The small bachelor
"No, I haven't."

"I show there that love is a reasoned emotion that springs from mutual knowledge, increasing over an extended period of time, and a community of tastes. How can you love a girl when you have never spoken to her and don't even know her name?"

"I do know her name."

"How?"

"I looked through the telephone directory till I found out who lived at Number 16, East Seventy-Ninth Street. It took me about a week, because...."

"Sixteen East Seventy-Ninth Street? You don't mean that this girl you've been staring at is little Molly Waddington?"

George started.

"Waddington is the name, certainly. That's why I was such an infernal time getting to it in the book. Waddington, Sigsbee H." George choked emotionally, and gazed at his friend with awed eyes. "Hamilton! Hammy, old man! You—you don't mean to say you actually know her? Not positively know her?"

"Of course I know her. Know her intimately. Many's the time I've seen her in her bath-tub."

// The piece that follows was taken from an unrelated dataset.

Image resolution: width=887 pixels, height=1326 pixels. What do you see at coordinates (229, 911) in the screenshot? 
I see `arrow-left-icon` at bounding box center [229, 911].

George quivered from head to foot.

"It's a lie! A foul and contemptible...."

"When she was a child."

"Oh, when she was a child?" George became calmer. "Do you mean to say you've known her since she was a child? Why, then you must be in love with her yourself."

"Nothing of the kind."

"You stand there and tell me," said George incredulously, "that you have known this wonderful girl for many years and are not in love with her?"

"I do."

George regarded his friend with a gentle pity. He could only explain this extraordinary statement by supposing that there was some sort of a kink in Hamilton Beamish. Sad, for in so many ways he was such a fine fellow.

"The sight of her has never made you feel that, to win one smile, you could scale the skies and pluck out the stars and lay them at her feet?"